Experience Writing With The Ability To Cross Post

Moleskine & Microsoft are both well known in their fields, but are not possibly the most obvious collaborators.

There is something qualitatively different not only in the experience of using pen and paper, but in my experience, in the actual work that is produced.

As a writer I have gone through several iterations of how I write and the instruments that I use.

Like most people I started as a kid writing things with a pencil – I’m not sure any of that survives. The first book I wrote was in Biro, or ballpoint pen, and it was me doing a 5 year old remix on my Doctor Who Dinosaur book. I was in my early teens when we got an Olivetti typewriter and I got myself a ream of paper and some ribbons, and really began to type long-form stories. Shift to a single line LED screen with a memory and an ability to save files onto a floppy disc, and the scope for what I could write again changed for me. As the storage capacity for the devices I used expanded so did my ambition. My first computer blue skied the whole thing for me, and it has just kept going from there. But sometimes I like to go back to old methods of writing because there is a certain rhythm and pace that you develop as dictated by the equipment you are using.

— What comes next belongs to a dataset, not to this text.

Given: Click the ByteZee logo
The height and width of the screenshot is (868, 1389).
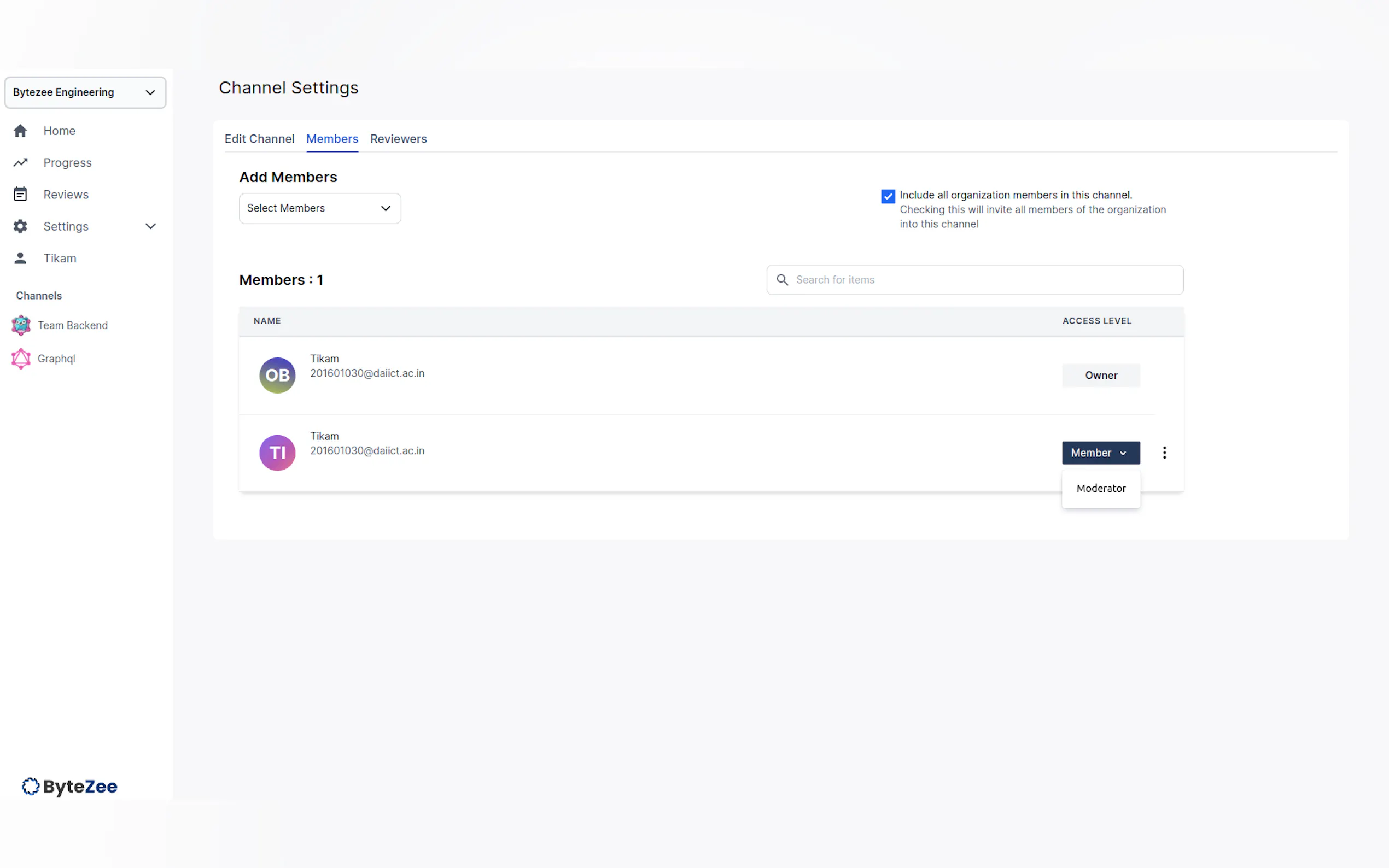Looking at the screenshot, I should [69, 787].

When you write longhand it takes a lot longer, and the size of the pages are different. The muscles used both physically and mentally seem to move around, and so the work generally benefits from the change in pace.

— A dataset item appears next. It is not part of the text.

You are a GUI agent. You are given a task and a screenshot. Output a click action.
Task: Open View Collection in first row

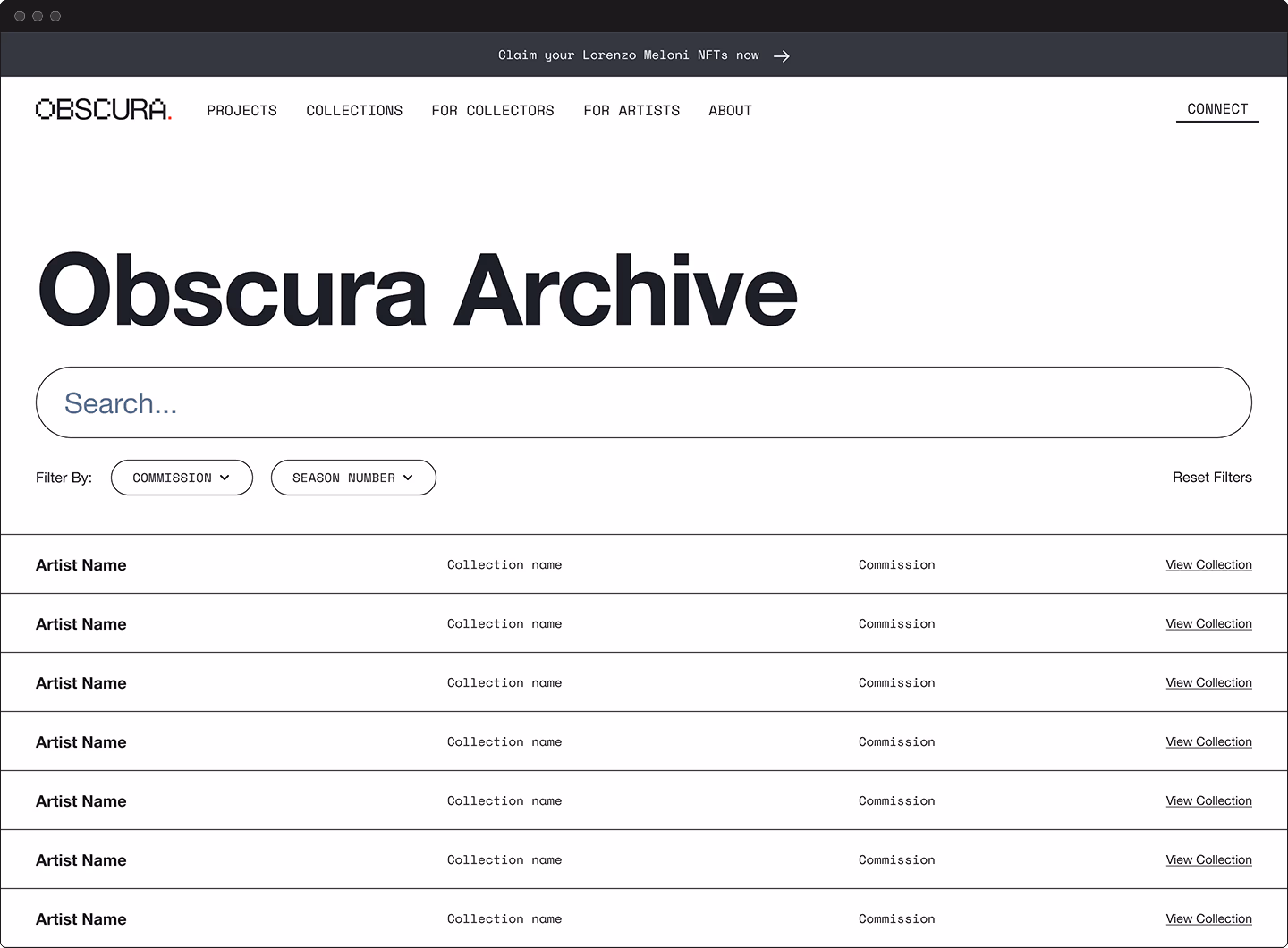[1208, 565]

Microsoft benefited in a lot of ways by having a protracted period of being the ugly stepsister, and while they still have a ways to go before their products and services really hit the mark, some things really do resonate with me when I read about them.

One such thing is the collaboration with Moleskine, which has reframed something that a lot of writers do anyway in a technological setting that serves the process and doesn’t look to force something artificial on the user. It seems very organic, and very useful.

There is also the ability to collaborate with up to six friends or colleagues by linking the pens together. The platform really does seem to expand what you can do with your tools, and this is always a great thing.

For me, my handwriting is pretty terrible, and being able to transport it with minimal effort onto an electronic page would be a great thing – transcribing can be a bit of a nightmare.

The App from Microsoft is reportedly very intuitive, and sidesteps a lot of the issues that plague other similar Apps. Unusually with Microsoft, it also apparently very easy to cross-post your notes across a number of different platforms. Any Windows 10 users will have experienced how unfriendly Microsoft systems can be when playing with other products.

Watches never really caught my imagination, and slightly larger phones become invisible in their uniqueness pretty soon after you start to test drive what’s under the hood. Boring reiterations of everything that came before, just differently scaled, or installed into something that doesn’t need software running it, can be very disappointing, but discovering something that seems to come from the same place as your own creative process really does resonate.

The price point is pretty reasonable, and it doesn’t look to be an expensive piece of equipment to maintain, so who know, pretty soon I might be smart writing some of these posts.